### WRITTEN INSTRUCTION
Extract the material from the start through the line containing "Action: tap(258, 1472)", copying each line exactly as it appears.
— start EXERCISE INPUTS —
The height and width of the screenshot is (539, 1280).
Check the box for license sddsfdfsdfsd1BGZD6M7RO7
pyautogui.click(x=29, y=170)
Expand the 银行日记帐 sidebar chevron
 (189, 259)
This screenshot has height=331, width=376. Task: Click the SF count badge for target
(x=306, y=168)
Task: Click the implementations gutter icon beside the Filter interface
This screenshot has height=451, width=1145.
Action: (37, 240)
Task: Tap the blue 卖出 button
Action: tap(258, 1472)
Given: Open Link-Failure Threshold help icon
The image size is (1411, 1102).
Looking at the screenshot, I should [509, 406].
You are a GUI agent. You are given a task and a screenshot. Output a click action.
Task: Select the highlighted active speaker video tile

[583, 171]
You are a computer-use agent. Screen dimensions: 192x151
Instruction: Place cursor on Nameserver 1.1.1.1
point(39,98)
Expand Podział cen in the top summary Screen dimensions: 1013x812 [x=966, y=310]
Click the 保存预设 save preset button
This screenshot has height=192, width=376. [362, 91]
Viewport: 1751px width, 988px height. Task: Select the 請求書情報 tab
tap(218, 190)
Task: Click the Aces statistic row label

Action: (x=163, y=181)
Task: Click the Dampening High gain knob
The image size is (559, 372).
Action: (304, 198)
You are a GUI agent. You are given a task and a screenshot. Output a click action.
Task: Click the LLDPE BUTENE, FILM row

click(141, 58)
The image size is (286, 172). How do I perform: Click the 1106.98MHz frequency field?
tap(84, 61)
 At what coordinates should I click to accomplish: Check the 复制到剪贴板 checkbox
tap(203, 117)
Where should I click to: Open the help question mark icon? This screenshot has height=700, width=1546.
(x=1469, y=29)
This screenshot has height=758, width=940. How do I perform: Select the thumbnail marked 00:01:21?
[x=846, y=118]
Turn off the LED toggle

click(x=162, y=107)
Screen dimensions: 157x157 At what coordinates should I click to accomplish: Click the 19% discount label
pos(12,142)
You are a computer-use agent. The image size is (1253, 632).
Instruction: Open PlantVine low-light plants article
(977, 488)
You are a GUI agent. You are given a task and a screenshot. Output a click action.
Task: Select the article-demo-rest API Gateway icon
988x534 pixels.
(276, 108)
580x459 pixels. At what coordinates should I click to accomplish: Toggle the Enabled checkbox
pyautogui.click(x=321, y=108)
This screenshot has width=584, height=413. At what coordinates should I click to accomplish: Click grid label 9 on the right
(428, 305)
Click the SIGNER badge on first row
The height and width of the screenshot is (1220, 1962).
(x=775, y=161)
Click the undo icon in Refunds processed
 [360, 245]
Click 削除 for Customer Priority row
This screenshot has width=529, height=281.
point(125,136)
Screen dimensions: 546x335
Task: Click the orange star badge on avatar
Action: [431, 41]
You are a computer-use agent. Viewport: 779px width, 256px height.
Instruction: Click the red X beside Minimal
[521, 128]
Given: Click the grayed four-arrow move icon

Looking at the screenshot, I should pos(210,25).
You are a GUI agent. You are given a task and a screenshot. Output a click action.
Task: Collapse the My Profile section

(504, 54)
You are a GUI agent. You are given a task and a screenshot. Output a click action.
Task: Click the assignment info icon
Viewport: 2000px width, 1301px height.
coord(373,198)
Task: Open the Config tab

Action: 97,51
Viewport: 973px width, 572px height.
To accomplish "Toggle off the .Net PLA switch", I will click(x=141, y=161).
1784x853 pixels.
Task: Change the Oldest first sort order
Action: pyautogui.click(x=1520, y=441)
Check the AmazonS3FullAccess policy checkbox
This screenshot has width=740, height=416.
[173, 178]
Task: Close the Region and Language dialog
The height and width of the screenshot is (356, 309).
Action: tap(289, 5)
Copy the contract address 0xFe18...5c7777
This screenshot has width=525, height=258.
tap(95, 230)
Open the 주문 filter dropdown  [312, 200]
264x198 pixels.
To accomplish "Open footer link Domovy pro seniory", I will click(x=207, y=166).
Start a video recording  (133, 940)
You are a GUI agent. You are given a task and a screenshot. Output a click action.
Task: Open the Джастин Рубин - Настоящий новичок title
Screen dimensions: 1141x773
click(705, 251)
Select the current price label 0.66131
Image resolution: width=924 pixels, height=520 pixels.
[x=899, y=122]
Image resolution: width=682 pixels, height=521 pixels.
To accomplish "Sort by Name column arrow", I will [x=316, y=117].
— end EXERCISE INPUTS —
### OUTPUT FOR THIS TASK
The height and width of the screenshot is (539, 1280).
Check the box for license sddsfdfsdfsd1BGZD6M7RO7
pyautogui.click(x=29, y=170)
Expand the 银行日记帐 sidebar chevron
 (189, 259)
This screenshot has height=331, width=376. Task: Click the SF count badge for target
(x=306, y=168)
Task: Click the implementations gutter icon beside the Filter interface
This screenshot has height=451, width=1145.
Action: (37, 240)
Task: Tap the blue 卖出 button
Action: tap(258, 1472)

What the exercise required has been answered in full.